What is needed is an exact transcription of every record, minus the pictures.

Data for processing START

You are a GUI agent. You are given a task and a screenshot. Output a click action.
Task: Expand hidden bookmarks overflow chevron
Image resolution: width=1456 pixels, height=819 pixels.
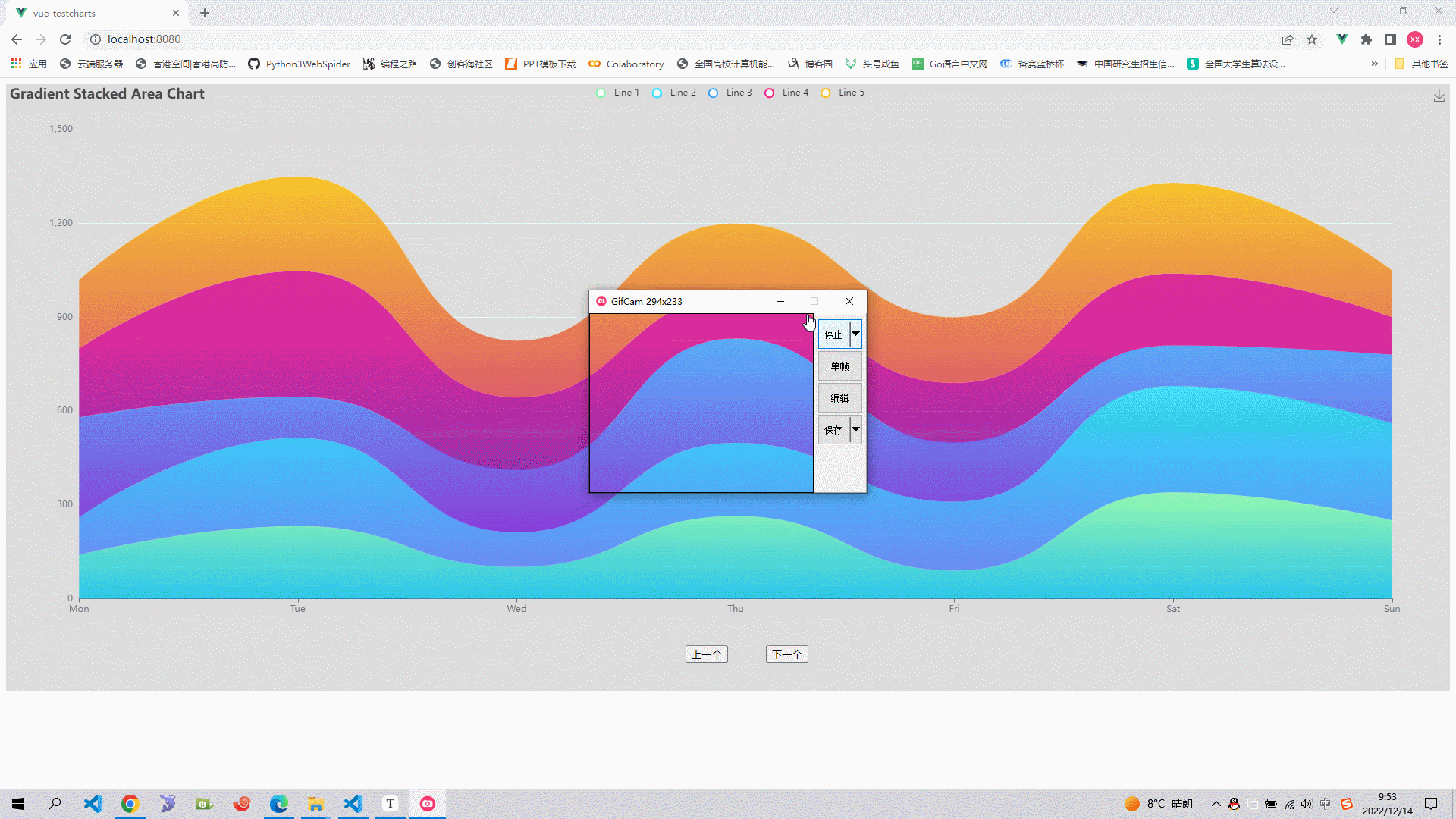tap(1374, 64)
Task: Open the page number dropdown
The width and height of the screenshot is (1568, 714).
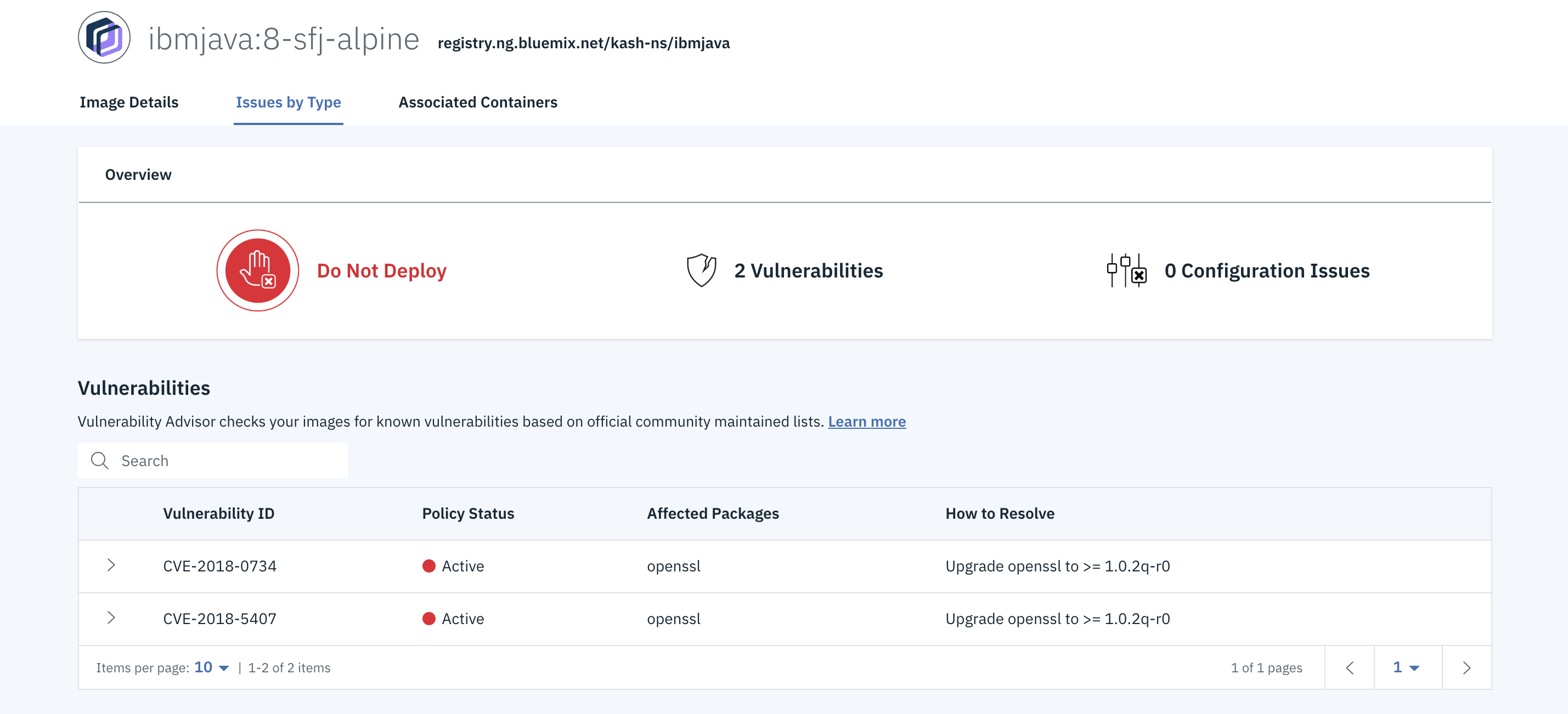Action: point(1406,667)
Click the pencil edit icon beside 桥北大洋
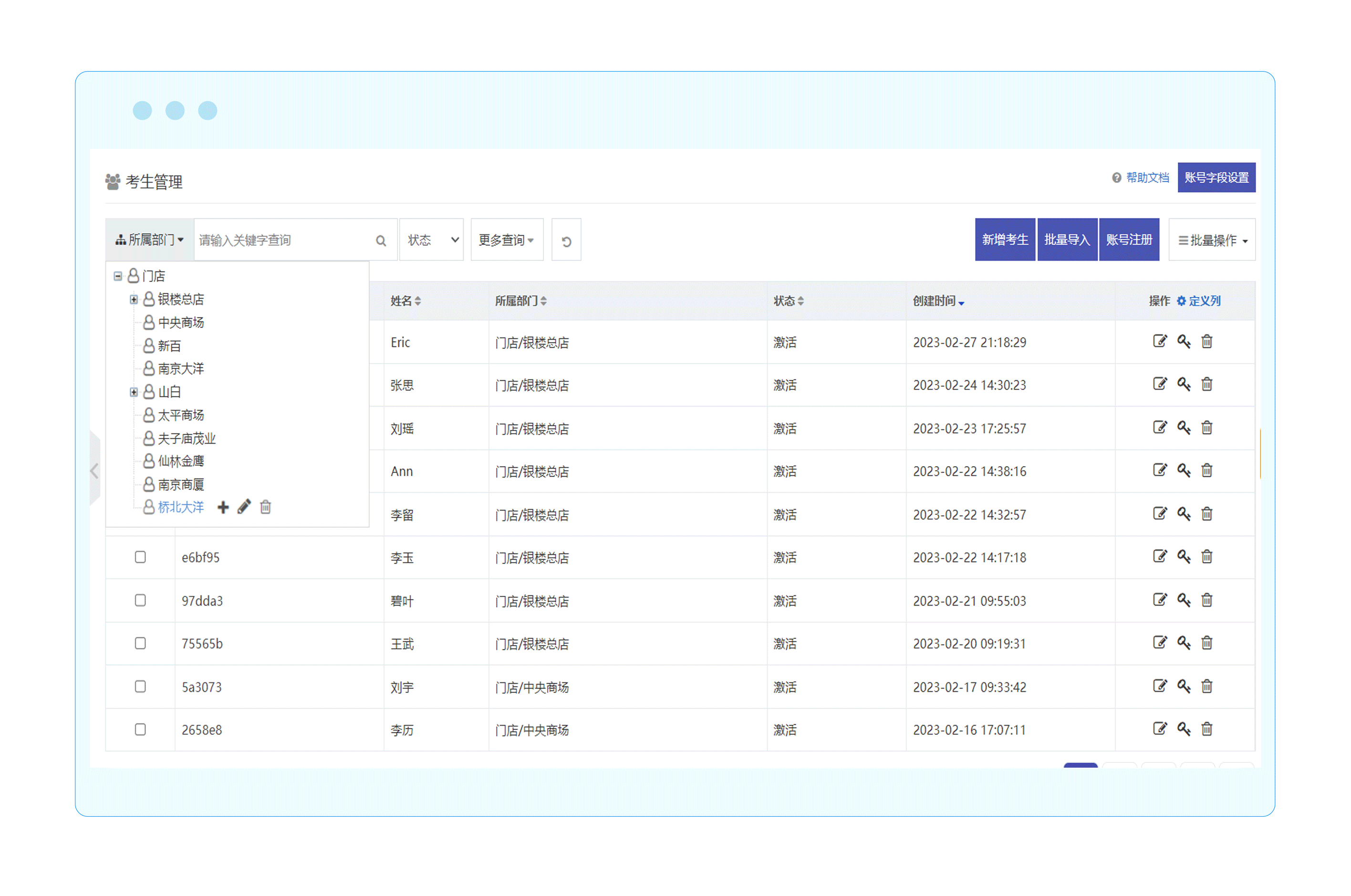This screenshot has height=896, width=1351. (244, 507)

Data for processing END

Written response:
You are a GUI agent. You are given a task and a screenshot. Output a click action.
Task: Expand hidden bookmarks overflow chevron
Image resolution: width=1456 pixels, height=819 pixels.
tap(1374, 64)
Task: Open the page number dropdown
The width and height of the screenshot is (1568, 714).
Action: point(1406,667)
Click the pencil edit icon beside 桥北大洋
This screenshot has height=896, width=1351. (244, 507)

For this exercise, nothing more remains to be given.